Cindy Mazelle, Lisa Fischer e Bernard Fowler accanto a Mick (oltre a cantare e strimpellare a sprazzi la chitarra, ma quanti chilometri fa quest’uomo su e giù dal palco???) sono chiaramente degni di nota come backing vocalists e il sorprendente Matt Clifford crea una magica atmosfera alle tastiere. Quest’ultimo lascia di stucco, impeccabile con Leavell nella sorprendente 2000 Light Years From Home da Their Satanic Majesties Request. Forse è leggermente esitante al french horn in You Can’t Always Get What You Want, ma poi la canzone fila liscia.

E diventa pure uno degli highlights insieme a Ruby Tuesday, che gode dell’apporto fondamentale di Keith, in cui Jagger invita gli spettatori a tenersi la mano se si sentono in sintonia con il vicino (situazione che, perdonatemi, ma commuove in questo momento) e a Salt Of The Earth.

Axl Rose e Izzy Stradlin, primi special guests della serata, contribuiscono a rendere epica questa versione che vede Richards dare il via al pezzo cantando la prima parte di strofa. A seguire è un trionfo di screaming guitars grazie a Wood (imperturbabile alla slide) ben supportato dal chitarrista dei Guns N’Roses.  A un concerto delle Pietre Rotolanti non si può fare a meno del blues. Little Red Rooster presenta probabilmente uno dei più bei solo di Mr. Slowhand Clapton pubblicati su disco. Anche Boogie Chillen è un florilegio di chitarre con l’eroe d’infanzia John Lee Hooker assolutamente e giustamente primattore.

Non può mancare a questo punto l’angolino dedicato a Keith Richards con la nuova inebriante Can’t be Seen e la storica Happy.

Menzione a parte per le prestazioni eccellenti del mitico Bobby Keys (potente il suo sax in Sad Sad Sad e da brivido durante Miss You) e degli Uptown Horns che furoreggiano qua e là nella setlist. Sono assolutamente imperdibili nella vibrante Harlem Shuffle e nel classico dei classici Tumbling Dice.

Se volessi trovare un difetto a questo live non posso che parlare del finale.

Certamente per uno show acclamato e condiviso da tutta la folla occorre anche l’interpretazione dei pezzi più famosi. Paint It Black e Sympathy For The Devil sono vigorose, Gimme Shelter è accettabile, ma Brown Sugar, (I Can’t Get No) Satisfaction e Jumping Jack Flash risultano sottotono.

Probabilmente pagano il prezzo di essere onnipresenti in scaletta.
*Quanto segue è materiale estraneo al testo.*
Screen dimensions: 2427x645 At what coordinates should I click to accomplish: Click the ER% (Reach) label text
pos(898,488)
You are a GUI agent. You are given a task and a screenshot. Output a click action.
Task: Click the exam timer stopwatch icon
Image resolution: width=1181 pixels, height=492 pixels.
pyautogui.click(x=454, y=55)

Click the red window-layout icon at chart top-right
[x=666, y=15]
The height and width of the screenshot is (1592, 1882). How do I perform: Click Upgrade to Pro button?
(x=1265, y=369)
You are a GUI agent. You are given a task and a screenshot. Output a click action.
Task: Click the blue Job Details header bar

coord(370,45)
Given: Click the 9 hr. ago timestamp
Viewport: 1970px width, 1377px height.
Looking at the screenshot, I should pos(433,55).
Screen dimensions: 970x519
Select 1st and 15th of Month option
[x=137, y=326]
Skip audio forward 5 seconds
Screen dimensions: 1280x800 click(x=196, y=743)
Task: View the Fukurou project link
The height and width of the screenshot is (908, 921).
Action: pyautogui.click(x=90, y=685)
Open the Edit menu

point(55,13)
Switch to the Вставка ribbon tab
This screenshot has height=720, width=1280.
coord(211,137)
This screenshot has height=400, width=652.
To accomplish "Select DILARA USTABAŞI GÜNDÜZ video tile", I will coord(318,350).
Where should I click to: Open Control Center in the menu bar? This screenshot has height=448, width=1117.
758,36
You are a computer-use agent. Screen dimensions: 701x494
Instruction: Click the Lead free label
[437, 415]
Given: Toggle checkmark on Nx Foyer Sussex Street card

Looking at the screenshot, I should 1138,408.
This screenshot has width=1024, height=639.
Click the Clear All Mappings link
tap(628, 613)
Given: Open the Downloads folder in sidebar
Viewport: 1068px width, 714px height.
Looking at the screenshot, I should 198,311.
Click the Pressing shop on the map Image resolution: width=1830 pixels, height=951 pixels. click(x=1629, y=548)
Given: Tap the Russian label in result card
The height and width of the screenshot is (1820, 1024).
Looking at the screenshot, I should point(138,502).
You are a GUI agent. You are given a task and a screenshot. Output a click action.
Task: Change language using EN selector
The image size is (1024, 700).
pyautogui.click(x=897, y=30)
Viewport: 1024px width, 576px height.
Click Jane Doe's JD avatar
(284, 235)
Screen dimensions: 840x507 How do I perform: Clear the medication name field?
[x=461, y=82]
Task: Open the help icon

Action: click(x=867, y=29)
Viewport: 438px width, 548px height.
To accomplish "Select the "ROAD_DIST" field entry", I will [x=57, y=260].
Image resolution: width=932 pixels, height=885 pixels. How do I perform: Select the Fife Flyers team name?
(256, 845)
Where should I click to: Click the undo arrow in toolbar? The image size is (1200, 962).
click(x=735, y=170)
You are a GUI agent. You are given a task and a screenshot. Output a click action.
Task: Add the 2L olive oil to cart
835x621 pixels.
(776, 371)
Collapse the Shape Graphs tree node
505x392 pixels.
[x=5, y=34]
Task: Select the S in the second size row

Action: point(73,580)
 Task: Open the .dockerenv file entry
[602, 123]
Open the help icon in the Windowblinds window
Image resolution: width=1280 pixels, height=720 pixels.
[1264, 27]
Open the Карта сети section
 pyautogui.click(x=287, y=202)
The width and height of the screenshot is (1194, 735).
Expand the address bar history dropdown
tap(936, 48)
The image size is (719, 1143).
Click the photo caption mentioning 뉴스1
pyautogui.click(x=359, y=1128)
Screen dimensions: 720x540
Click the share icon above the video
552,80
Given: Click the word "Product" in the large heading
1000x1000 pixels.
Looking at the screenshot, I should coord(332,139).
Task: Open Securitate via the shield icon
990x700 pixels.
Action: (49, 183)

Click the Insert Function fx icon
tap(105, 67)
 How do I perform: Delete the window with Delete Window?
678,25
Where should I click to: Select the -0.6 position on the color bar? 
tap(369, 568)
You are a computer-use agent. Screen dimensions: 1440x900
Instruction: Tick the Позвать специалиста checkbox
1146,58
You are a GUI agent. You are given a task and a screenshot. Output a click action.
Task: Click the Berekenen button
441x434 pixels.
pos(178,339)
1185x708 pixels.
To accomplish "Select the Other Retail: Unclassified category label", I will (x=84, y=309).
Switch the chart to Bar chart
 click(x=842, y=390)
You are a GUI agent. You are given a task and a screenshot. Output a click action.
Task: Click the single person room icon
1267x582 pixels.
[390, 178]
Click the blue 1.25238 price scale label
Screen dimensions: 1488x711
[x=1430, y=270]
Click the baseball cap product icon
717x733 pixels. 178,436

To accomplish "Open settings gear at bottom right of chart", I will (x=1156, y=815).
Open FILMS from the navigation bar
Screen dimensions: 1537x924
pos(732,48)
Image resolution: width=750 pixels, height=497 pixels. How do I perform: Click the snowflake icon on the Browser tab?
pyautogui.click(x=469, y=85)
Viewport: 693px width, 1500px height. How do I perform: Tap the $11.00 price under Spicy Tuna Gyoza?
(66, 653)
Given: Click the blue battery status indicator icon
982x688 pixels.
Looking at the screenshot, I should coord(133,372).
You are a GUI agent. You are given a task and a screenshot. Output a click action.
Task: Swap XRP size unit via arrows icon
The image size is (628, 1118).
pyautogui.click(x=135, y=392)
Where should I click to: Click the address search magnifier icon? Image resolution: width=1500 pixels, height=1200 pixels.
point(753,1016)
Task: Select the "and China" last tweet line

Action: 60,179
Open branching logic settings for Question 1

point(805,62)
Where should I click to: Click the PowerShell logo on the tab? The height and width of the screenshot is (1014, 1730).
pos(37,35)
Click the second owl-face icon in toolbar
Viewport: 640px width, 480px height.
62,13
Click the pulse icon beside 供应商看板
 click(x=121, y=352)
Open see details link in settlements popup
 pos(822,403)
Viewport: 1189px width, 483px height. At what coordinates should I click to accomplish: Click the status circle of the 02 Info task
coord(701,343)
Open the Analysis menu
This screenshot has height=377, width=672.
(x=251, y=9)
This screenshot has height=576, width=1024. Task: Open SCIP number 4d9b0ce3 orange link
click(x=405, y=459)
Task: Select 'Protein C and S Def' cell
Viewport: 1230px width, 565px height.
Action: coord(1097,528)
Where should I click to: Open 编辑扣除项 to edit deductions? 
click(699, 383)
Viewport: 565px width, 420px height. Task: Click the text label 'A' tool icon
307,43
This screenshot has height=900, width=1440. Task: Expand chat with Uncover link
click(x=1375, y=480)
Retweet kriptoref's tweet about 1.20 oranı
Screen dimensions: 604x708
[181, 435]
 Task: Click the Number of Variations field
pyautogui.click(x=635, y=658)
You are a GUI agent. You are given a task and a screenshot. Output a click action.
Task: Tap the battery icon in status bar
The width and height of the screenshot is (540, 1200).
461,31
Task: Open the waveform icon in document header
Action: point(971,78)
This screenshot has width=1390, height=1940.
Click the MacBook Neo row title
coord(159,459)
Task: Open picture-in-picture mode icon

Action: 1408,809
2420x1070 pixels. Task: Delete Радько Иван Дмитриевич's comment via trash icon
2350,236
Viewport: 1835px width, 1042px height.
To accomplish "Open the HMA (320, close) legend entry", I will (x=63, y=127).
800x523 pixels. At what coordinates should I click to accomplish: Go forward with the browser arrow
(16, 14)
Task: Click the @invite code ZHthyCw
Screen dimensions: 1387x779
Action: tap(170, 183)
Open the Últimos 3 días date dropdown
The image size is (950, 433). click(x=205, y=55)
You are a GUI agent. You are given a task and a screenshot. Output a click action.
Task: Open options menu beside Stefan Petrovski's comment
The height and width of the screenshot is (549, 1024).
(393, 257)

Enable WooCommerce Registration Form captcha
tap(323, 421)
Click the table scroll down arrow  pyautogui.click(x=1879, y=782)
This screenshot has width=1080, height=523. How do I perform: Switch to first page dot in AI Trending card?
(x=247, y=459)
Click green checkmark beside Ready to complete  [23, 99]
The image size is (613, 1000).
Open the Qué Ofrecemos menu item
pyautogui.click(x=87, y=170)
In più erano già stratosferiche nelle registrazioni originali, e ciò ha decisamente contribuito a renderle mitiche, difficili da migliorare.

Non deludono invece, sapientemente posizionati a metà concerto, i dieci minuti di Midnight Rambler dove Mick Jagger ci ricorda che sa suonare (e bene!) l’armonica.

Nel 1991 a corredo di questo tour uscì l’insipido Flashpoint, quattordici canzoni più due inediti in studio assolutamente sorvolabili. Ebbene con questa pubblicazione finalmente si rende giustizia a quel mastodontico spettacolo, capace di rendere attraenti anche pezzi sottovalutati per potenza ed impatto come Undercover Of The Night, uno dei brani più profondi e sorprendenti composti negli anni ‘80 dai Rolling Stones.